Yuvraj Singh was the first of the seniors to announce himself to the brats with the bats as the super bat of the previous generation who can still hit the white ball long and hard. When he is on song and his body is fit and his reflexes are responding, there is no more attacking player in the game. He is still the kind who can set the stands on fire in the limited-overs arena.
It may be far too late for him to do much about his patchy Test record in a format in which he never settled down to show in the manner of the moderns who, once their eye is in, can turn a 5-day game around in a session and a half of robust hitting. That he did not have the tight defence to get through the initial phase meant he had to rely more on chance to find his feet.
If I were forced to buy a ticket for a cricket match, I would certainly go to one in which Virender Sehwag is opening the innings and Yuvraj’s name comes up somewhere in the middle order. It is paisa vasool time if one or the other clicks. Viru may not be the Viru of old but if he does apply his mind to it he can be the most instinctive striker of a cricket ball, the newer it is the better for the making of flowing strokes.

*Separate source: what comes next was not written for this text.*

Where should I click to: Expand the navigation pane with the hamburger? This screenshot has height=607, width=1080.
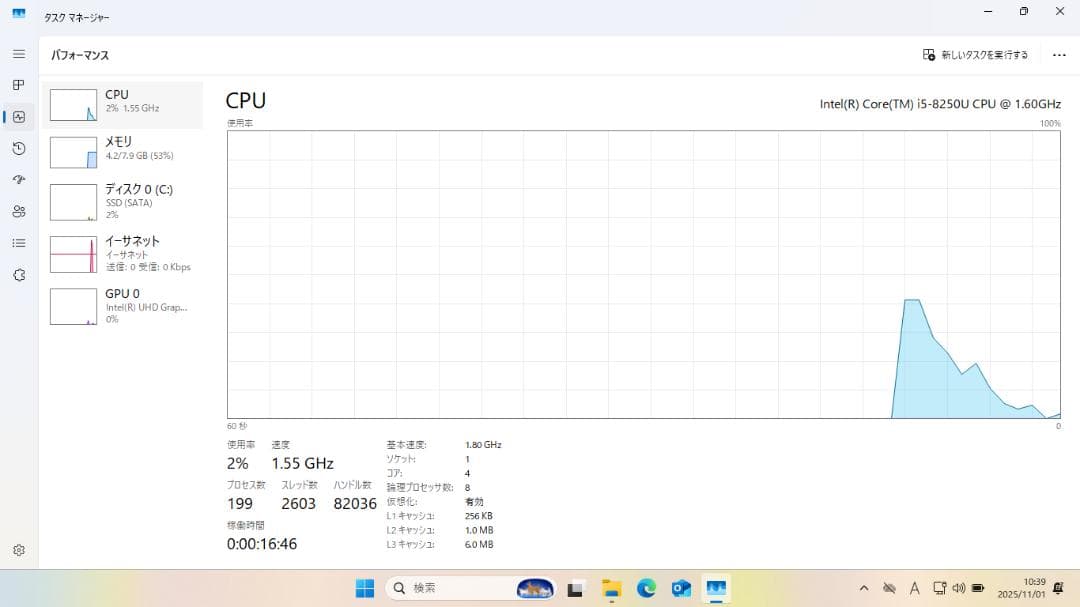(x=18, y=54)
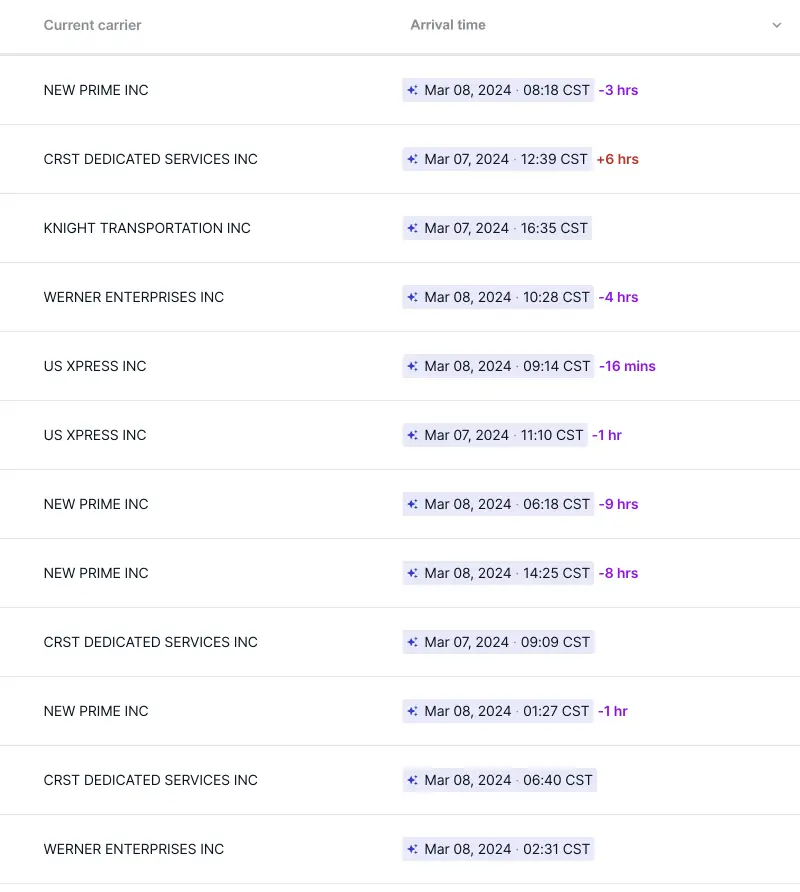Screen dimensions: 800x892
Task: Click sparkle icon beside 02:31 CST arrival
Action: coord(412,849)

It might have made sense had the proposition been made a few years ago that his dipping form could be corrected were Viru to bat in the middle order. Today, all bowlers know how to reverse the ball, which means batting is not always the unalloyed pleasure it used to be after the shine wore off and the trundlers were made to bowl on flat and true pitches. That period of cool batting before the new ball becomes due is gone.
Gautam Gambhir may not be in the same ‘entertainer’ class as Viru or Yuvraj. But the doughty opener is one of those campaigners who can flourish once he gets a start as he is equally capable of handling the spinners. His competence against spin used to offer him a huge advantage in building long innings in the Test arena while he was no slouch in the T20 or ODI format either.
Considering his possible comeback as a Test candidate will have to be against the awe-inspiring deeds of Murali Vijay and his latest partner, Shikhar Dhawan, who set the Test world alight with the quickest century by a debutant, the odds become easy to compute. But Gauti is not one to give up without a fight. He will give the season everything he has by way of diligent application. A bit of technical readjustment and a greater sense of where his off stump is might just bring back to him his big scoring ways.
Sachin Tendulkar’s middle order slot will become available only when he wishes to give up Test cricket. The indications are that the master batsman will be seen in action in South Africa as well as New Zealand this season after his 200th Test appearance comes against the West Indies, possibly on his home ground, Wankhade Stadium. No one in Indian cricket has the right to judge when Sachin should pull up his shoes with spuds. He will take the call himself, perhaps after this Test season that runs up to the New Zealand tour.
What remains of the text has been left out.